[REQUIRED TASK A]
Rename "oversubscribing" to "overcommitting" in the Kubernetes thread, and give the part starting at "What would you" and ending at "related to scaling." with that change.

[PASSAGE]
+-------+

If the goal is to maximize total data transferred my thought would be that
it's better to have as many nodes as possible. Sending data at the rate cap
shouldn't be that big a hit on the cpu with big enough chunks even when
considering tls costs. But I'm not sure about this. It always seems that
people are trying to maximize their compute capabilities and not their
throughput when they talk about Kubernetes but I've never really had that
focus.

What would you do if you were serving tons of data but didn't have to compute
much?

------
rcarmo
I've seen this kind of thing happen a number of times, and it's good to remind
ourselves that oversubscribing resources is still a good way to tackle the
"padding" related to scaling.

I have been playing with an autoscaling k3s cluster
([https://github.com/rcarmo/azure-k3s-cluster](https://github.com/rcarmo/azure-k3s-cluster))

+-------+

[ENTRIES]

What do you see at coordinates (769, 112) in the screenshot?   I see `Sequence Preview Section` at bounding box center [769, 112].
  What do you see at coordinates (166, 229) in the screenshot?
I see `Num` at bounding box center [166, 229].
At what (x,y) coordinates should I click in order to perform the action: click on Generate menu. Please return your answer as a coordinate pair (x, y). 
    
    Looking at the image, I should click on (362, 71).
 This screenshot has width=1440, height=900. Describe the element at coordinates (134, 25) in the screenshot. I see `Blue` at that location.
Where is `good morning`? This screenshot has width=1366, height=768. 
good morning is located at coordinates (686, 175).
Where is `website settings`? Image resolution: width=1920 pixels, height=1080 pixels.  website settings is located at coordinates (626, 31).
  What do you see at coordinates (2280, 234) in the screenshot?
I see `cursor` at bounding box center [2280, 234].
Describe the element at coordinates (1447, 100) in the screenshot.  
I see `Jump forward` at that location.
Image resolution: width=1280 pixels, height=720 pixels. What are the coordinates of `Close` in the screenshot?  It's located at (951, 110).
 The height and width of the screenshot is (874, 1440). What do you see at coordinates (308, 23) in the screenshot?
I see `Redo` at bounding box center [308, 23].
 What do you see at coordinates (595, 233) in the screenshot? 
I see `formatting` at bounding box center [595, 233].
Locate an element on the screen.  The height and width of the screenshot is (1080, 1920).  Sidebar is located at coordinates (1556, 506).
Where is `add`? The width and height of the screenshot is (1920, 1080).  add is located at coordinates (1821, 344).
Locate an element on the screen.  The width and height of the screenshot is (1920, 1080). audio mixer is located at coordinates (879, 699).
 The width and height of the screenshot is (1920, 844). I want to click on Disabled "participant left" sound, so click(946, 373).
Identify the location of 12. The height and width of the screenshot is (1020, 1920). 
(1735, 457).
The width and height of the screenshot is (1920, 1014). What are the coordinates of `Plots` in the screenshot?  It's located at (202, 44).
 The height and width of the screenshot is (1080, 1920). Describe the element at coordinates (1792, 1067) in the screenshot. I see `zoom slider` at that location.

+-------+

[REQUIRED TASK B]
Repeat the records exactly, starting at the line that contains "Image resolution: width=1280" and ending at the line that contains "coordinates (1821, 344).".

[RESULT A]
What would you do if you were serving tons of data but didn't have to compute
much?

------
rcarmo
I've seen this kind of thing happen a number of times, and it's good to remind
ourselves that overcommitting resources is still a good way to tackle the
"padding" related to scaling.

[RESULT B]
Image resolution: width=1280 pixels, height=720 pixels. What are the coordinates of `Close` in the screenshot?  It's located at (951, 110).
 The height and width of the screenshot is (874, 1440). What do you see at coordinates (308, 23) in the screenshot?
I see `Redo` at bounding box center [308, 23].
 What do you see at coordinates (595, 233) in the screenshot? 
I see `formatting` at bounding box center [595, 233].
Locate an element on the screen.  The height and width of the screenshot is (1080, 1920).  Sidebar is located at coordinates (1556, 506).
Where is `add`? The width and height of the screenshot is (1920, 1080).  add is located at coordinates (1821, 344).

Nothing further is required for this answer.